The behemoth-like size of Landry's operation is a factor that leads some to criticize its restaurant holdings as overpriced or subpar. It doesn't help that Landry's overall strategy seems to be to take a unique, winning concept and make a chain out of it. (Viva la capitalism!)
However, there was very little food that I tried this evening that I didn't like. Vic & Anthony's across the street is one of my favorite restaurants in town. When I ran into the chef there, Carlos Rodriguez, we talked about the perception issue. "What people forget," he said, "is that Landry's does a great deal for the economy. In the last year, they have added hundreds of jobs in South Texas."
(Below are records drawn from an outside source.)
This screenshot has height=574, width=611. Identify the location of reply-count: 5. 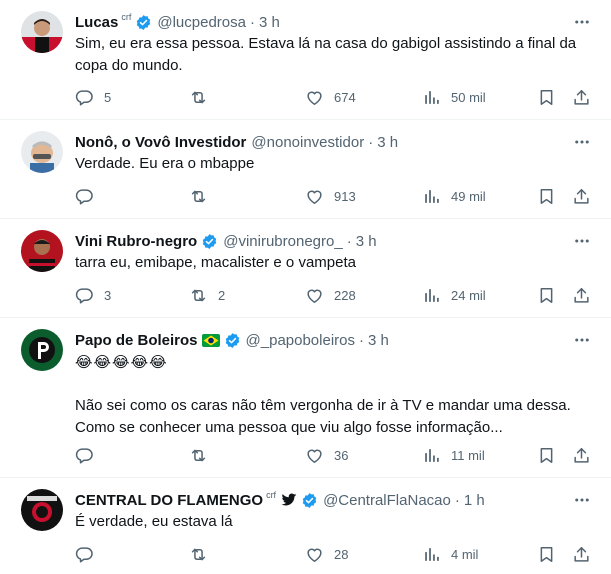
(108, 97).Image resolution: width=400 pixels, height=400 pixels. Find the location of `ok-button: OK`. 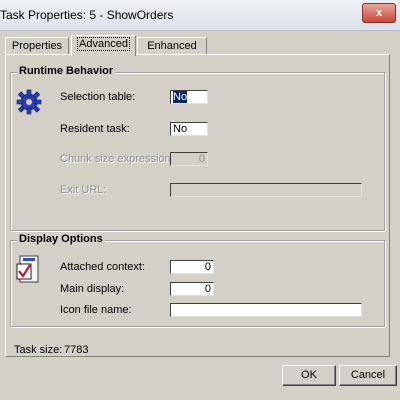

ok-button: OK is located at coordinates (309, 376).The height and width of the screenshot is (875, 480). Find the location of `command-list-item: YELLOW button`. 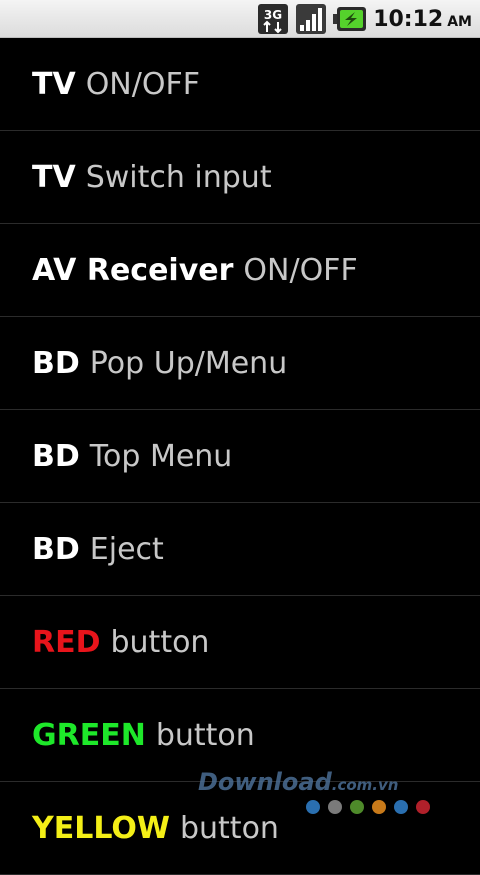

command-list-item: YELLOW button is located at coordinates (240, 828).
Many of the jobs resulting from the expansion have been created in founder and CEO Tilman Fertitta's hometown of Galveston, as well as in Kemah. The Pleasure Pier, an amusement park that includes the first Texas location of Bubba Gump Shrimp Company (named after the endeavor in the movie Forrest Gump), opened on May 25. The park features some of the rides that have been missing since AstroWorld closed, including a log flume (remember the "Bamboo Shoot"?) roller coaster, tea cup ride and a giant Ferris wheel that also functions as a light show.
Speaking of Bubba Gump Shrimp Company, the best bite I had that evening was from their table, a spicy, peppery Cajun shrimp dish served with a butter sauce over toasty bread. I also enjoyed talking with Executive Chef Suzanne Giannetto, a Windows On the World veteran who thankfully was no longer there by the time 9/11 occurred.
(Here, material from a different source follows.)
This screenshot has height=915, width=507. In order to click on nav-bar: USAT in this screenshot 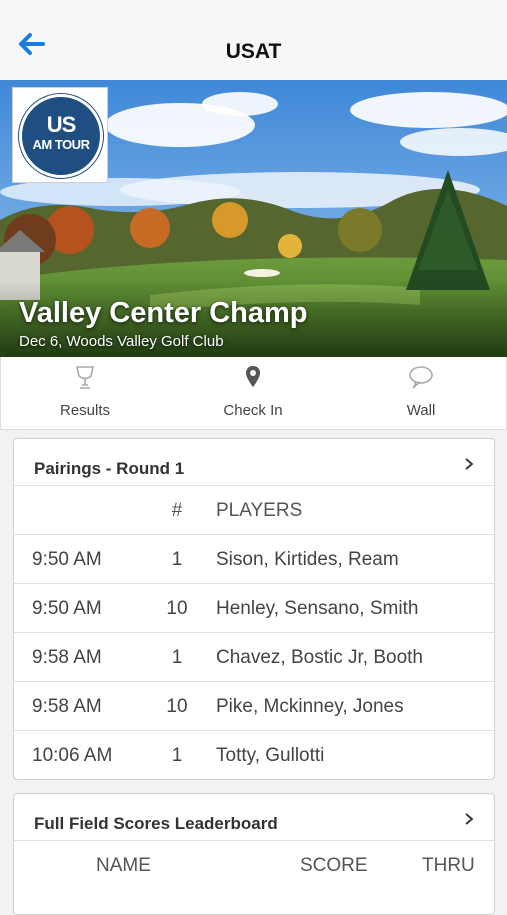, I will do `click(254, 40)`.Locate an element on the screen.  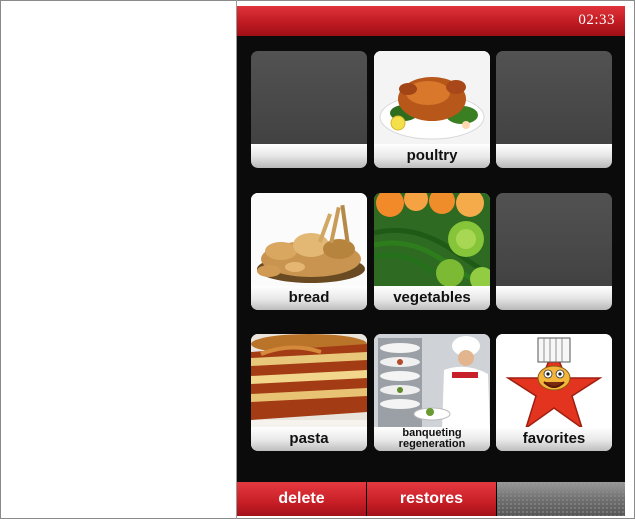
tile-pasta: pasta is located at coordinates (309, 392).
Guests help themselves to just one of the many sumptuous banquet tables at Landry's Showcase party.
But, really, what was this event all about? According to Nicki Kennan, Senior Vice President of Sales, "We've experienced so much growth in the last three years that we really needed to show people our four diamonds [representing dining, entertainment, hospitality and gaming] and how it all comes together."
The big "dog and pony show" might also have had something to do with offsetting some recent negative publicity. Landry's made the decision to close Pesce in April, ostensibly to focus on seafood establishments after its acquisition of three McCormick & Schmick's locations and Oceanaire in the Galleria. (However, a "focus on seafood" did not dissuade them from acquiring Morton's steakhouse. The transaction was completed in February of this year.)
There have also been safety concerns about the concrete support structure of the Pleasure Pier after a visitor snapped some photos and noticed broken and crumbling concrete. According to the Galveston Daily News, both Landry's and Galveston city officials say the structure is safe, and it was inspected seven times in 2011.
A map of Galveston's new Pleasure Pier
Despite the business focus on Houston and the surrounding areas, both Landry's and Fertitta draw a great deal of angry opposition from its home turf. Just take a look at the comments section on this recent 29-95 article about Landry's establishments. It certainly doesn't hurt to cultivate some "warm fuzzies" through an event like this one.
With all that being said, Landry's must have a lot more customers than detractors or it wouldn't be able to support its rapid growth. Landry's shows no signs of slowing down, either. The company projects that its earnings for 2012 (before taxes, interest, depreciation and amortization) will be between $330 and $335 million.
Obviously, this Texas-grown company must be doing something right.